> **GIVEN DATA**:
• • • • • • •
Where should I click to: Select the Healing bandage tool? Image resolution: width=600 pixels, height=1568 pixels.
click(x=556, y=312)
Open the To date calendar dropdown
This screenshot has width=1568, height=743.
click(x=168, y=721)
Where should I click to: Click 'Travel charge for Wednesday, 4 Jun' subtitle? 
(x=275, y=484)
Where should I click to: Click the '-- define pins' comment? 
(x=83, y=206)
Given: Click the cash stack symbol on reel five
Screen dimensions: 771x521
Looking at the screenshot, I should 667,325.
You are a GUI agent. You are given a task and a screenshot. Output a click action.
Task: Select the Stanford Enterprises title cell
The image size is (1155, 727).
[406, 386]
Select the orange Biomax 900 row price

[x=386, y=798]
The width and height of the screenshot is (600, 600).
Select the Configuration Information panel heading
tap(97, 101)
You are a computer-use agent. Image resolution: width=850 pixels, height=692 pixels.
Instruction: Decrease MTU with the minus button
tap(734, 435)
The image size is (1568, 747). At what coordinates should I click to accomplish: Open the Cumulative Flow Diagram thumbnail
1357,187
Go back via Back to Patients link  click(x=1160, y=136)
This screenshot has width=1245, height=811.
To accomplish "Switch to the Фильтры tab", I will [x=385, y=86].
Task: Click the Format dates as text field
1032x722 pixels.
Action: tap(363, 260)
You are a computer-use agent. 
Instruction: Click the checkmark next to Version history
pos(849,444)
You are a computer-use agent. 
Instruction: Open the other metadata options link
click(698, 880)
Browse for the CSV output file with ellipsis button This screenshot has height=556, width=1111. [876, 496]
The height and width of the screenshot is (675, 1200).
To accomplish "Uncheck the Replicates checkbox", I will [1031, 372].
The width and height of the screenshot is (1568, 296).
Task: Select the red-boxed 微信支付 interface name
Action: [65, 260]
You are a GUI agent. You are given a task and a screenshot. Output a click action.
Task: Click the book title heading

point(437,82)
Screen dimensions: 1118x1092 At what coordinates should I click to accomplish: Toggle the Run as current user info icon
• • • • • • •
> **HOW TO COMPLETE THIS TASK**: Return all entries exactly.

> **RESPONSE**:
Where should I click to: Select the Healing bandage tool? Image resolution: width=600 pixels, height=1568 pixels.
click(x=556, y=312)
Open the To date calendar dropdown
This screenshot has width=1568, height=743.
click(x=168, y=721)
Where should I click to: Click 'Travel charge for Wednesday, 4 Jun' subtitle? 
(x=275, y=484)
Where should I click to: Click the '-- define pins' comment? 
(x=83, y=206)
Given: Click the cash stack symbol on reel five
Screen dimensions: 771x521
Looking at the screenshot, I should 667,325.
You are a GUI agent. You are given a task and a screenshot. Output a click action.
Task: Select the Stanford Enterprises title cell
The image size is (1155, 727).
[406, 386]
Select the orange Biomax 900 row price

[x=386, y=798]
The width and height of the screenshot is (600, 600).
Select the Configuration Information panel heading
tap(97, 101)
You are a computer-use agent. Image resolution: width=850 pixels, height=692 pixels.
Instruction: Decrease MTU with the minus button
tap(734, 435)
The image size is (1568, 747). At what coordinates should I click to accomplish: Open the Cumulative Flow Diagram thumbnail
1357,187
Go back via Back to Patients link  click(x=1160, y=136)
This screenshot has width=1245, height=811.
To accomplish "Switch to the Фильтры tab", I will [x=385, y=86].
Task: Click the Format dates as text field
1032x722 pixels.
Action: tap(363, 260)
You are a computer-use agent. 
Instruction: Click the checkmark next to Version history
pos(849,444)
You are a computer-use agent. 
Instruction: Open the other metadata options link
click(698, 880)
Browse for the CSV output file with ellipsis button This screenshot has height=556, width=1111. [876, 496]
The height and width of the screenshot is (675, 1200).
To accomplish "Uncheck the Replicates checkbox", I will [1031, 372].
The width and height of the screenshot is (1568, 296).
Task: Select the red-boxed 微信支付 interface name
Action: [65, 260]
You are a GUI agent. You are given a task and a screenshot. Output a click action.
Task: Click the book title heading

point(437,82)
Screen dimensions: 1118x1092 At what coordinates should I click to accomplish: Toggle the Run as current user info icon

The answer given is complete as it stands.